--- Begin ---

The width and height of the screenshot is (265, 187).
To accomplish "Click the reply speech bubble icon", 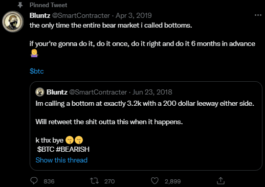I will click(x=34, y=181).
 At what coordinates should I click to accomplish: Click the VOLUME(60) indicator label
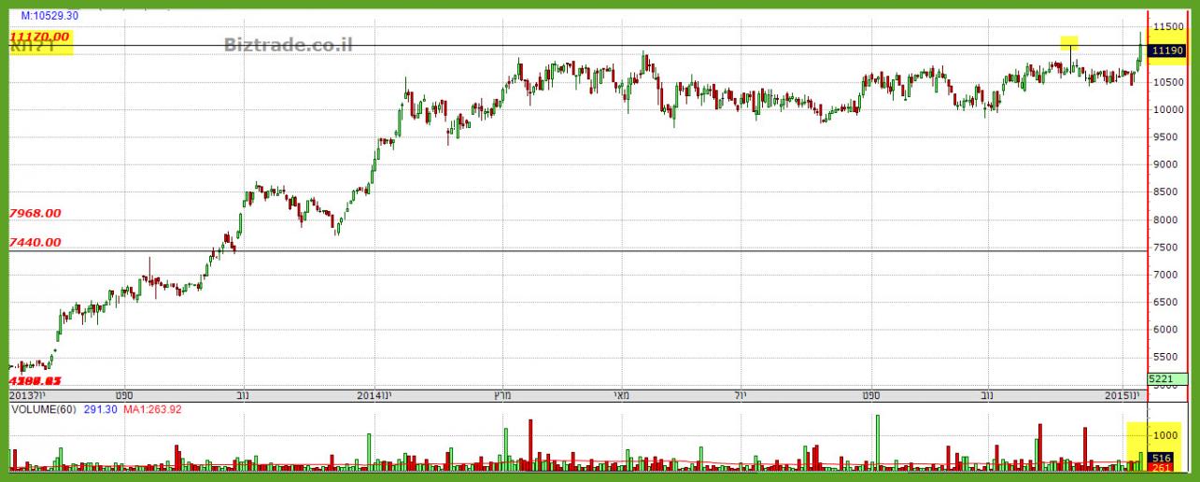point(43,410)
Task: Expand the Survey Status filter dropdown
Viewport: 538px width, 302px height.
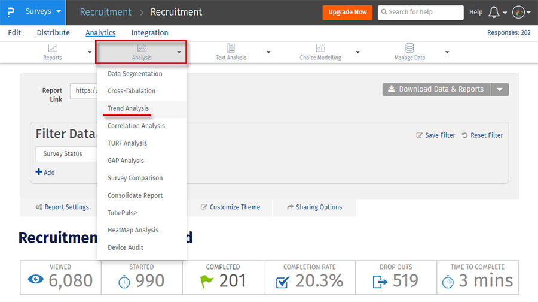Action: pos(66,154)
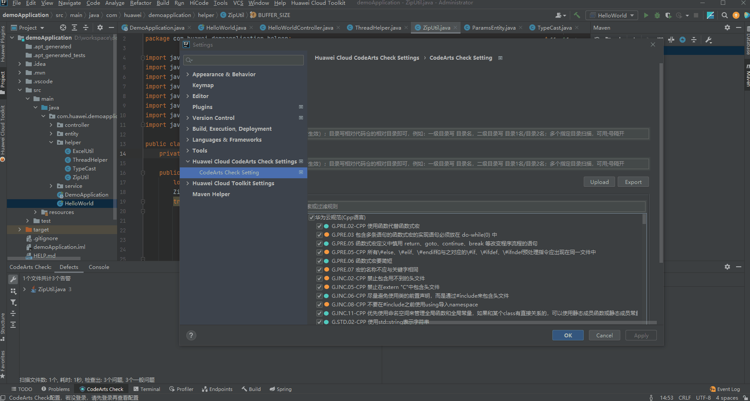Open the Refactor menu
The height and width of the screenshot is (401, 750).
[140, 3]
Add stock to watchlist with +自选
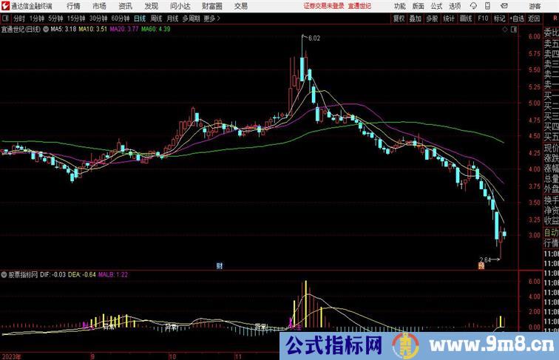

--- End ---

■ **WHAT YOU ARE ASKED TO DO**:
Reproduce every line of the records from the line containing "At what coordinates" through the end of the records, both included. Leave the pictures out.

■ **ANSWER**:
 At what coordinates should I click to accomplish: Click the VOLUME(60) indicator label
point(43,410)
Task: Expand the Survey Status filter dropdown
Viewport: 538px width, 302px height.
Action: pos(66,154)
Open the Refactor menu
The height and width of the screenshot is (401, 750).
[140, 3]
Add stock to watchlist with +自选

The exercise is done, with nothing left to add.